Why would I need a fiduciary necessarily because you talk about planning in my 60’s and a lot of that paperwork and planning would be involved with an attorney. Why would I choose a fiduciary over a family attorney to handle some of this.

Page: No you don’t. you actually will go to an attorney. An estate attorney. And he will put together your living trust. Just to give a very simple example. Once your living trust is drawn you are the trustee of your trust and you can act on your behalf right now. But what happens when one day you are no longer capable of making sound decisions then you need a successor trustee and that’s when we come into play. We are being named on your paperwork as your successor trustee. Why wouldn’t somebody name their son or their niece as a successor trustee. Very often they do that and later on they regret it because believe me it’s always about the money. There’s always that family feud erupting all of a sudden and people are fighting amongst themselves about how to handle the money, how to handle dads healthcare. If the decision was to be made right there and then and be the right decision it is so much better to have an impartial professional to make those decisions for them. It’s just so much easier and also there’s another situation when people don’t really have close ones to put on their paperwork.

Ades: What are the biggest things you experience with an elder letting go of their, it sounds like you’re dealing with a lot of change, change for families, acceptance with an elder who may be moving into the final stages or an elder who may have resistance from leaving their home or making physical changes in their home if they’re in a two story home to a single story home. Tell me a little bit about how you can guide seniors to make living changes and acceptance and come of the emotional challenges they’re faced with as we get older.

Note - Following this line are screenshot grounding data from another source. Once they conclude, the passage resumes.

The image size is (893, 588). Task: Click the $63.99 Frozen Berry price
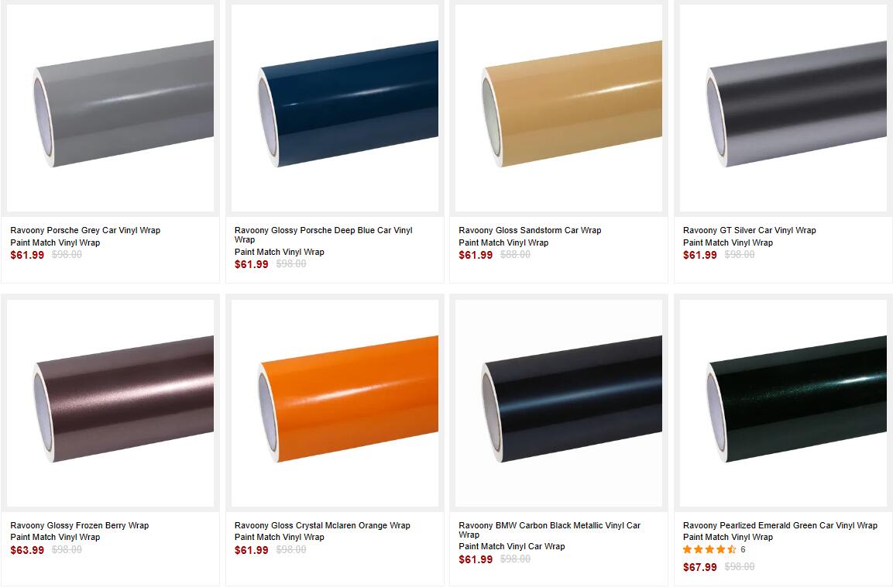(x=27, y=550)
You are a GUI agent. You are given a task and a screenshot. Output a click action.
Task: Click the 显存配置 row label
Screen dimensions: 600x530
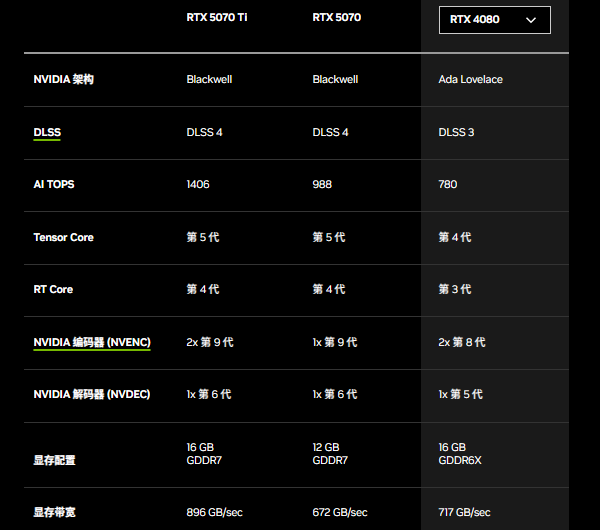[x=54, y=460]
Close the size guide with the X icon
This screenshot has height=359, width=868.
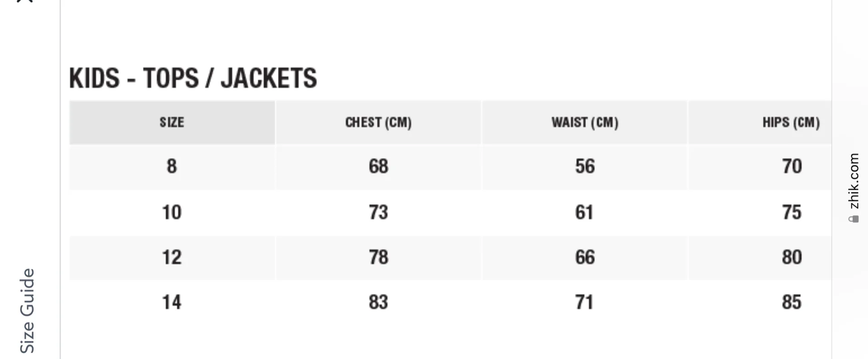pyautogui.click(x=26, y=1)
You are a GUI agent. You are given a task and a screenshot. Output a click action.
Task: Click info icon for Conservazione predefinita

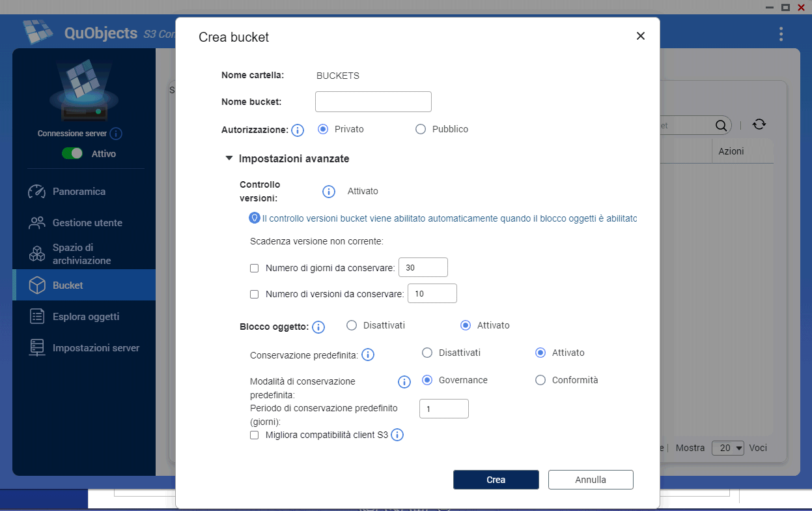click(x=367, y=355)
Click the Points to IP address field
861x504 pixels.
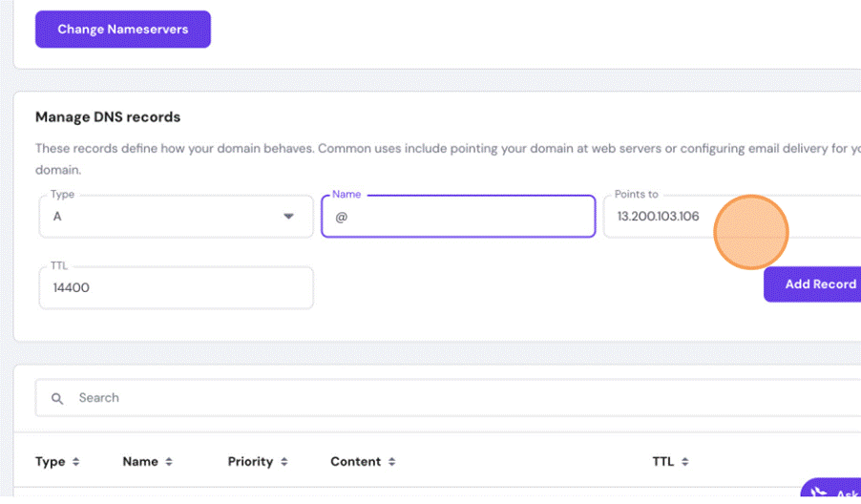tap(668, 217)
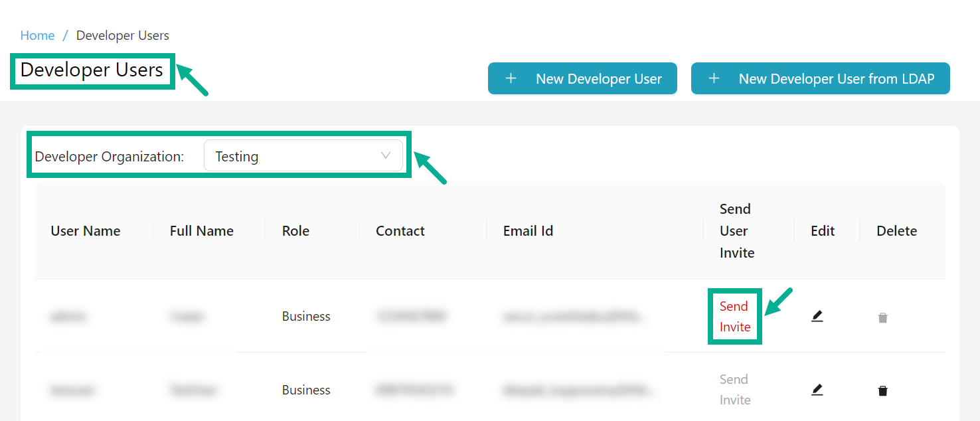Click the Developer Users page title
Screen dimensions: 980x421
[92, 70]
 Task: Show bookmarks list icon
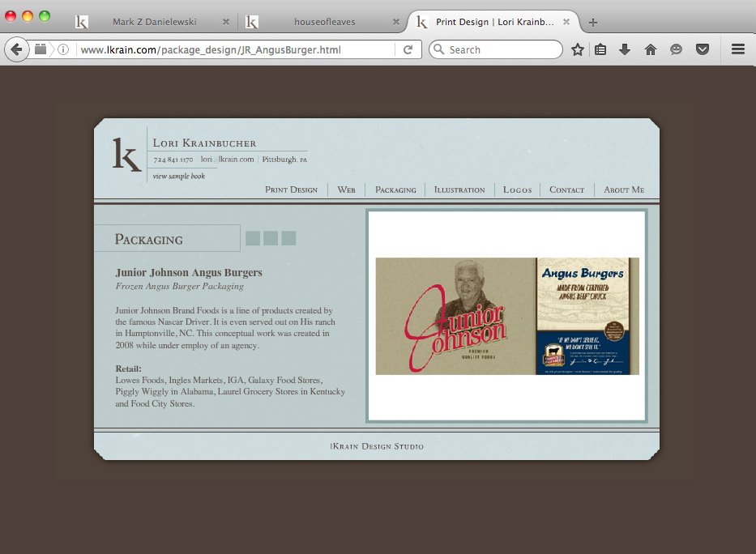point(600,49)
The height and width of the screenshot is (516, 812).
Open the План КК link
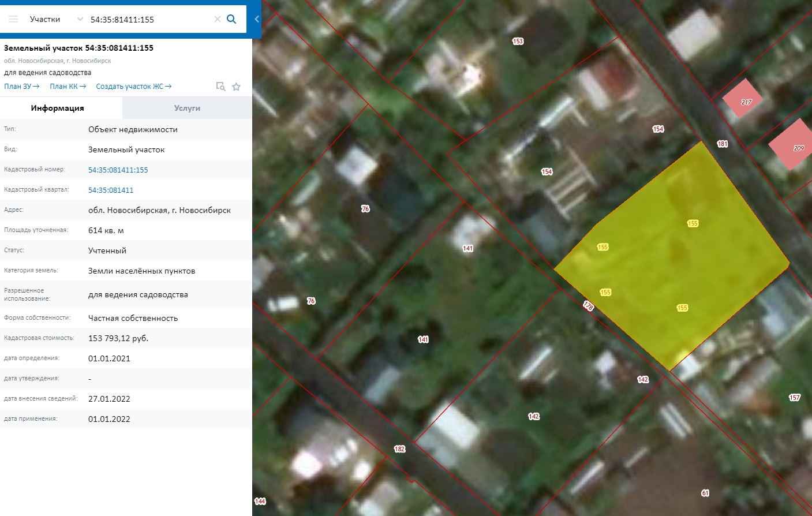pos(68,87)
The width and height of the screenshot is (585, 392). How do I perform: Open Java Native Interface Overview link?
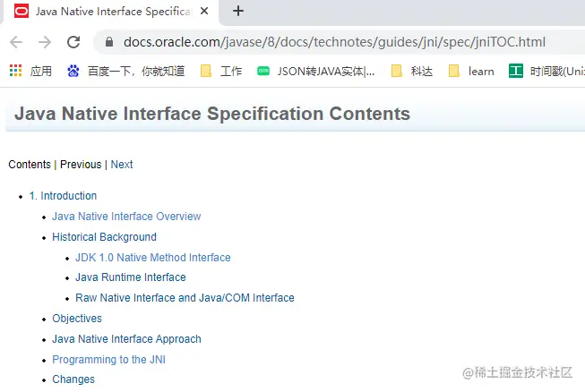pyautogui.click(x=126, y=217)
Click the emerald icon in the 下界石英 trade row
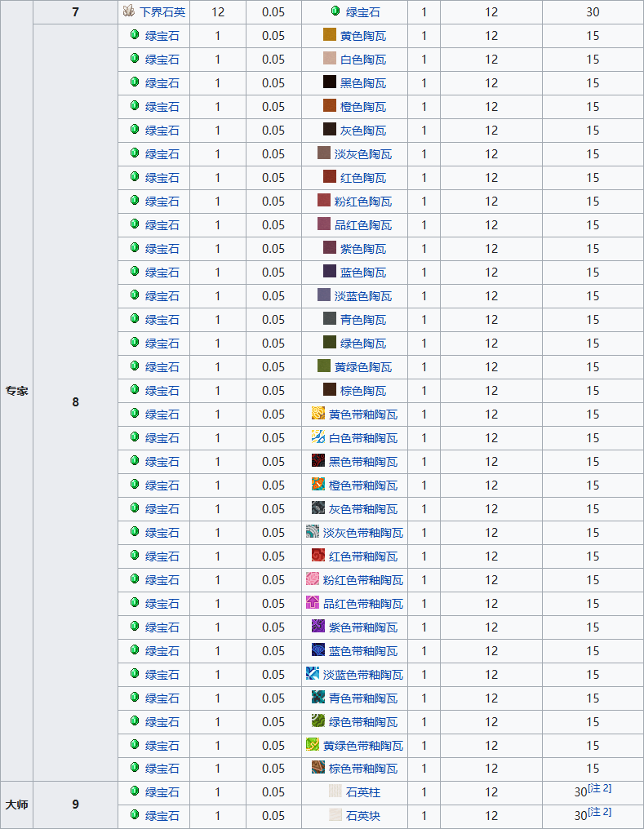Screen dimensions: 644x829 (335, 12)
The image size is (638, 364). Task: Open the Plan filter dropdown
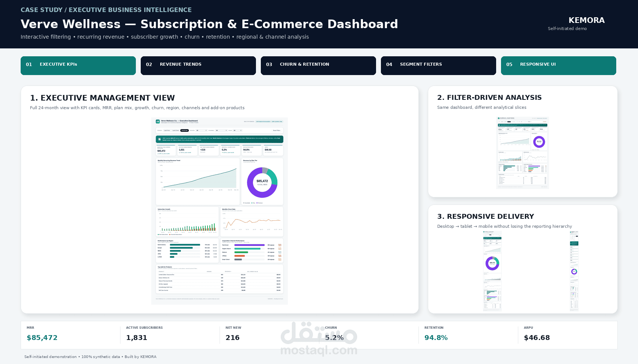(x=238, y=131)
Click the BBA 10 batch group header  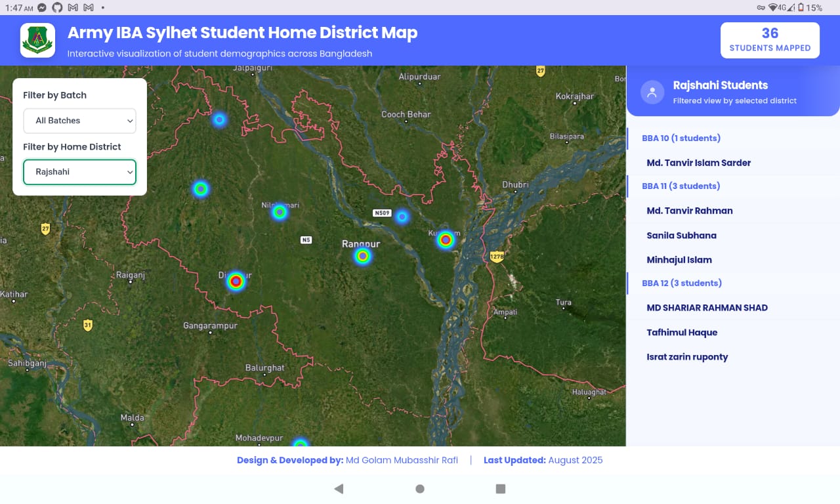(x=681, y=138)
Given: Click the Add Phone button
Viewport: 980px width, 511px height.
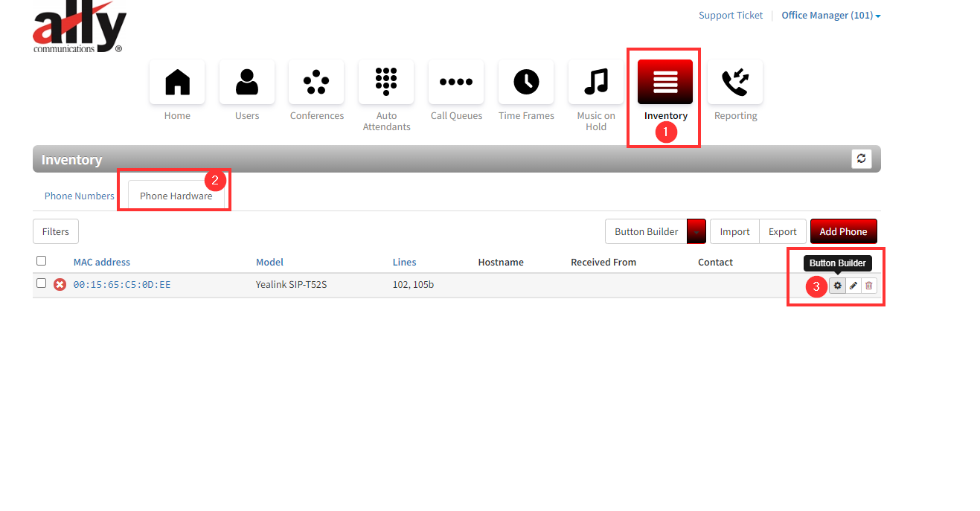Looking at the screenshot, I should 843,231.
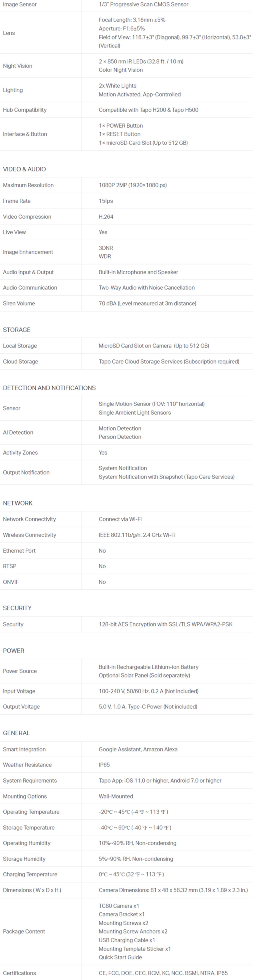Click the STORAGE section heading

pos(17,330)
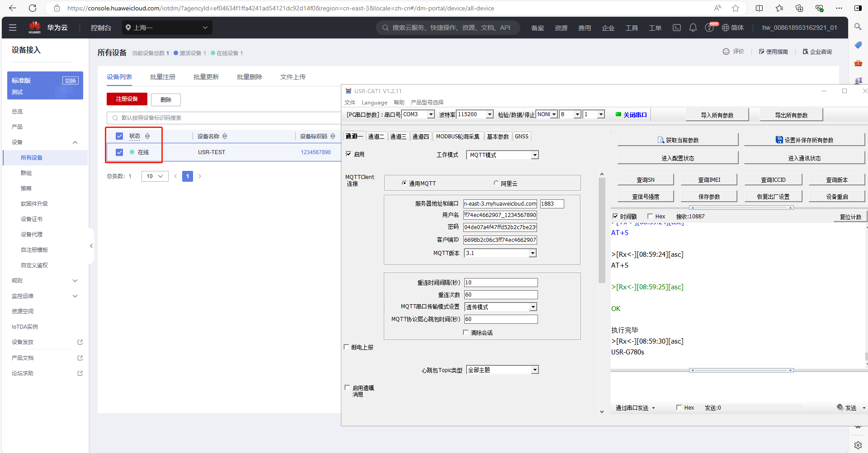Switch to the MODBUS轮询采集 tab
Image resolution: width=868 pixels, height=453 pixels.
tap(458, 137)
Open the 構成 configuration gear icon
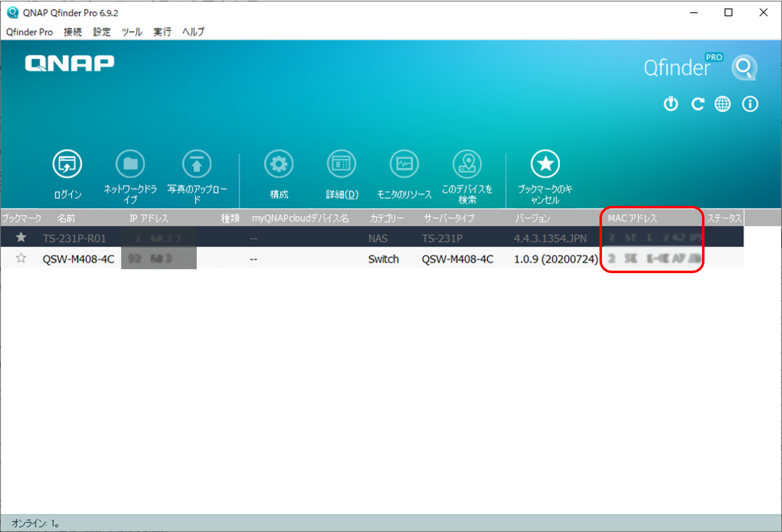This screenshot has width=782, height=532. [279, 164]
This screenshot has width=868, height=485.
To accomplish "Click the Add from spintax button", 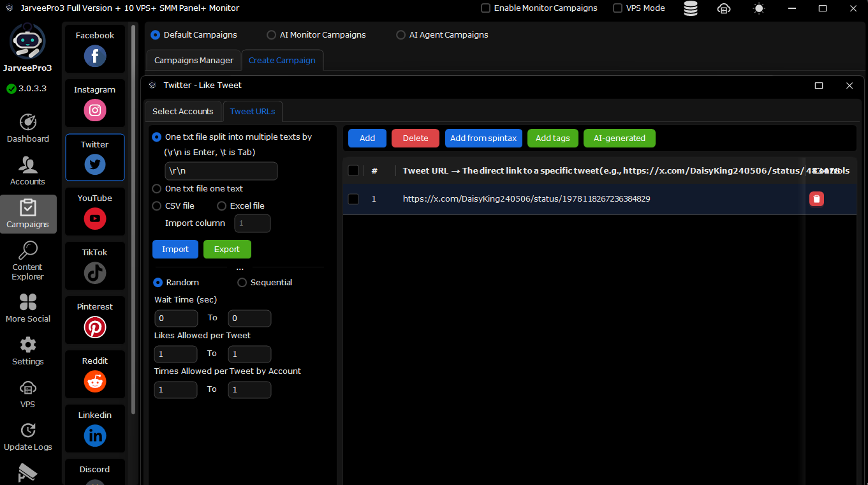I will click(483, 138).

Page: We do that all the time. That’s exactly what we do. We help people transition from this stage to that stage of their lives. If there is family around we always try to partner with them. As I say I’m not here to run a dictator ship, I’m here to run a partnership. A partnership with my client, with the attorneys, with the family. And that’s the right way to do it. We try to go hand in hand and make those decisions together for the benefit of the client, always having the best interests of the client in mind. This is number one. Now if there an instance when there’s no family around like I just told you about then the decision is all mine and if the client is capable of helping me a little bit or if there is something in writing that can kind of guide me though, great. But I’ve had situations where the client wouldn’t respond at all to the circumstances, there’s nothing in writing, and o have to do a little bit of guesswork, a little bit of investigators work like call neighbors and friends and ask them what do you think it is that Mrs. so and so wanted to do if this and this happened to her. It’s very challenging, it’s very interesting, but it takes a lot out of you.